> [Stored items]
● ● ● ● ●

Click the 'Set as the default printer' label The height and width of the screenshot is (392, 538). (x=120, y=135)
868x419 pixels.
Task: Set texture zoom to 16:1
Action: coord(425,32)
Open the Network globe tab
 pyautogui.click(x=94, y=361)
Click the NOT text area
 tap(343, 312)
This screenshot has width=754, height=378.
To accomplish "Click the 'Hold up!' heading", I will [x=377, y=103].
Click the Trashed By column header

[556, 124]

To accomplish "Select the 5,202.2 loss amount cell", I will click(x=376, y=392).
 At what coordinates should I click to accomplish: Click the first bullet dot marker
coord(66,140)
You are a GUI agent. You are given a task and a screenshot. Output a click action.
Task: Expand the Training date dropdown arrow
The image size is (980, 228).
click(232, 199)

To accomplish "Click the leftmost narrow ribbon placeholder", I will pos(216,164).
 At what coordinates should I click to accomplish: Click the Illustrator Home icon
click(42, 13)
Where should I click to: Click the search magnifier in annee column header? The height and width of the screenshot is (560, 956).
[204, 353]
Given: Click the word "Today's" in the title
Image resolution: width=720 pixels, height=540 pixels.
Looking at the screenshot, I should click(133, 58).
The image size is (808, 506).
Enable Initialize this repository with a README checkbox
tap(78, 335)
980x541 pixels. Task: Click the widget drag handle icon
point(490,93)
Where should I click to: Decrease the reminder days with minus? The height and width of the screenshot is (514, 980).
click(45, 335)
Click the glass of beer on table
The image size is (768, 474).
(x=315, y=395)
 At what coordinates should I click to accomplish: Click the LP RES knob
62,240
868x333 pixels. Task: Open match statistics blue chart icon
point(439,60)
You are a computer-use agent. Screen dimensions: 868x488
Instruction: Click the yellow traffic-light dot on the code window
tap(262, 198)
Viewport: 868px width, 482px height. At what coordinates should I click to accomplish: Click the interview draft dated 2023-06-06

● ● ● ● ●

> [Assigned task] Check each line of the entries for the word "agent". State how many lines hold it, and write nothing else.

> [Solution for this task] 2